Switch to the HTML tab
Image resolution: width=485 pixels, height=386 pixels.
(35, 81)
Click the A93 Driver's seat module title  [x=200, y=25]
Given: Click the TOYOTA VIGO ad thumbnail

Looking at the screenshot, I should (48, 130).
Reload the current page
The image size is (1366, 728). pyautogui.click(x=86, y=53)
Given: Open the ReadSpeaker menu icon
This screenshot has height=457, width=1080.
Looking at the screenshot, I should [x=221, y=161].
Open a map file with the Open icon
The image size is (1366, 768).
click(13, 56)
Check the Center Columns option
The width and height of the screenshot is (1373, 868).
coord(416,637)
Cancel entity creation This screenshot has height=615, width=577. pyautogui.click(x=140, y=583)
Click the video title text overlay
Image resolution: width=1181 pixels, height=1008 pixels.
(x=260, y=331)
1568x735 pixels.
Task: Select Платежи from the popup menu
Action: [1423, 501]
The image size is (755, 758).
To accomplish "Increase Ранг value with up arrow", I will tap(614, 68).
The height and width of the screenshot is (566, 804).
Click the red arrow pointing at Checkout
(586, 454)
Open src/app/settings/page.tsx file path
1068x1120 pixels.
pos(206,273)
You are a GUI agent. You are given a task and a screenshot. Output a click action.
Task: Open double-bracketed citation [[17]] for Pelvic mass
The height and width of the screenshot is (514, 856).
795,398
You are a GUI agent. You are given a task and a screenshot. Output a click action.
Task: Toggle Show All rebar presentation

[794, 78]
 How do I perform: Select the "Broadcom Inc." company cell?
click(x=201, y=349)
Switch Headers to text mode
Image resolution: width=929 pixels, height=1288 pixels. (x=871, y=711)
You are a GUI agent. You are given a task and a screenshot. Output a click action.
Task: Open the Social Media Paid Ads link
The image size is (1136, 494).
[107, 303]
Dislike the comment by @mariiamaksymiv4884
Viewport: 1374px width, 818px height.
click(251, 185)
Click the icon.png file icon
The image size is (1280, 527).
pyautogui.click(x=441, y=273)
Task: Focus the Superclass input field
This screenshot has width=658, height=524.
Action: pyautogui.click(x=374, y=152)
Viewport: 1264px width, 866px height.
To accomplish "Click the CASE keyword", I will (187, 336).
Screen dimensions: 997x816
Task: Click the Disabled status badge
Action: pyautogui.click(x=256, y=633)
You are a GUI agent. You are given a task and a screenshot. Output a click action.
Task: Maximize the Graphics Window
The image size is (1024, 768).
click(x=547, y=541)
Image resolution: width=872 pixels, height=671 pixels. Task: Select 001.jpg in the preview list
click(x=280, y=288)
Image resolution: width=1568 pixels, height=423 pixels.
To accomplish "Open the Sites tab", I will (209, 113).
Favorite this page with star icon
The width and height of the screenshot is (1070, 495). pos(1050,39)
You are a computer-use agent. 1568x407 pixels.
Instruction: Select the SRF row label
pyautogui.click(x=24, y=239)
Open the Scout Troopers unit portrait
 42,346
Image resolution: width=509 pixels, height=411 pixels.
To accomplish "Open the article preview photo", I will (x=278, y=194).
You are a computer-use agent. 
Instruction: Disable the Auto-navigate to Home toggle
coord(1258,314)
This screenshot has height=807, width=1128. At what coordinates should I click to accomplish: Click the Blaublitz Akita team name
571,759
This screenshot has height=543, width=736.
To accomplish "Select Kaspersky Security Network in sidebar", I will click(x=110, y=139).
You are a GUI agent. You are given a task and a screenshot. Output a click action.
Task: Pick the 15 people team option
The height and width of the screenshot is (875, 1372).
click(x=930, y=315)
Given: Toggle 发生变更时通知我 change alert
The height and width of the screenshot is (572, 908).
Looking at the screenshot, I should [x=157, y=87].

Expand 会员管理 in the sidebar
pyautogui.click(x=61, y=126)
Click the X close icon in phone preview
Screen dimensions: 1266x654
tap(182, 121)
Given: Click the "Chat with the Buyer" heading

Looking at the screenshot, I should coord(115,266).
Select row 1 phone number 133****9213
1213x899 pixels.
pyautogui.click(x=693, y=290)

+ + + + + + +

Task objective:
Could you print all of the entries again exactly as they stand?

Problem solution:
Switch to the HTML tab
Image resolution: width=485 pixels, height=386 pixels.
(35, 81)
Click the A93 Driver's seat module title  [x=200, y=25]
Given: Click the TOYOTA VIGO ad thumbnail

Looking at the screenshot, I should (48, 130).
Reload the current page
The image size is (1366, 728). pyautogui.click(x=86, y=53)
Given: Open the ReadSpeaker menu icon
This screenshot has height=457, width=1080.
Looking at the screenshot, I should [x=221, y=161].
Open a map file with the Open icon
The image size is (1366, 768).
click(13, 56)
Check the Center Columns option
The width and height of the screenshot is (1373, 868).
coord(416,637)
Cancel entity creation This screenshot has height=615, width=577. pyautogui.click(x=140, y=583)
Click the video title text overlay
Image resolution: width=1181 pixels, height=1008 pixels.
(x=260, y=331)
1568x735 pixels.
Task: Select Платежи from the popup menu
Action: [1423, 501]
The image size is (755, 758).
To accomplish "Increase Ранг value with up arrow", I will tap(614, 68).
The height and width of the screenshot is (566, 804).
Click the red arrow pointing at Checkout
(586, 454)
Open src/app/settings/page.tsx file path
1068x1120 pixels.
pos(206,273)
You are a GUI agent. You are given a task and a screenshot. Output a click action.
Task: Open double-bracketed citation [[17]] for Pelvic mass
The height and width of the screenshot is (514, 856).
795,398
You are a GUI agent. You are given a task and a screenshot. Output a click action.
Task: Toggle Show All rebar presentation

[794, 78]
 How do I perform: Select the "Broadcom Inc." company cell?
click(x=201, y=349)
Switch Headers to text mode
Image resolution: width=929 pixels, height=1288 pixels. (x=871, y=711)
You are a GUI agent. You are given a task and a screenshot. Output a click action.
Task: Open the Social Media Paid Ads link
The image size is (1136, 494).
[107, 303]
Dislike the comment by @mariiamaksymiv4884
Viewport: 1374px width, 818px height.
click(251, 185)
Click the icon.png file icon
The image size is (1280, 527).
pyautogui.click(x=441, y=273)
Task: Focus the Superclass input field
This screenshot has width=658, height=524.
Action: pyautogui.click(x=374, y=152)
Viewport: 1264px width, 866px height.
To accomplish "Click the CASE keyword", I will (187, 336).
Screen dimensions: 997x816
Task: Click the Disabled status badge
Action: pyautogui.click(x=256, y=633)
You are a GUI agent. You are given a task and a screenshot. Output a click action.
Task: Maximize the Graphics Window
The image size is (1024, 768).
click(x=547, y=541)
Image resolution: width=872 pixels, height=671 pixels. Task: Select 001.jpg in the preview list
click(x=280, y=288)
Image resolution: width=1568 pixels, height=423 pixels.
To accomplish "Open the Sites tab", I will (209, 113).
Favorite this page with star icon
The width and height of the screenshot is (1070, 495). pos(1050,39)
You are a computer-use agent. 1568x407 pixels.
Instruction: Select the SRF row label
pyautogui.click(x=24, y=239)
Open the Scout Troopers unit portrait
 42,346
Image resolution: width=509 pixels, height=411 pixels.
To accomplish "Open the article preview photo", I will (x=278, y=194).
You are a computer-use agent. 
Instruction: Disable the Auto-navigate to Home toggle
coord(1258,314)
This screenshot has height=807, width=1128. At what coordinates should I click to accomplish: Click the Blaublitz Akita team name
571,759
This screenshot has height=543, width=736.
To accomplish "Select Kaspersky Security Network in sidebar", I will click(x=110, y=139).
You are a GUI agent. You are given a task and a screenshot. Output a click action.
Task: Pick the 15 people team option
The height and width of the screenshot is (875, 1372).
click(x=930, y=315)
Given: Toggle 发生变更时通知我 change alert
The height and width of the screenshot is (572, 908).
Looking at the screenshot, I should [x=157, y=87].

Expand 会员管理 in the sidebar
pyautogui.click(x=61, y=126)
Click the X close icon in phone preview
Screen dimensions: 1266x654
tap(182, 121)
Given: Click the "Chat with the Buyer" heading

Looking at the screenshot, I should coord(115,266).
Select row 1 phone number 133****9213
1213x899 pixels.
pyautogui.click(x=693, y=290)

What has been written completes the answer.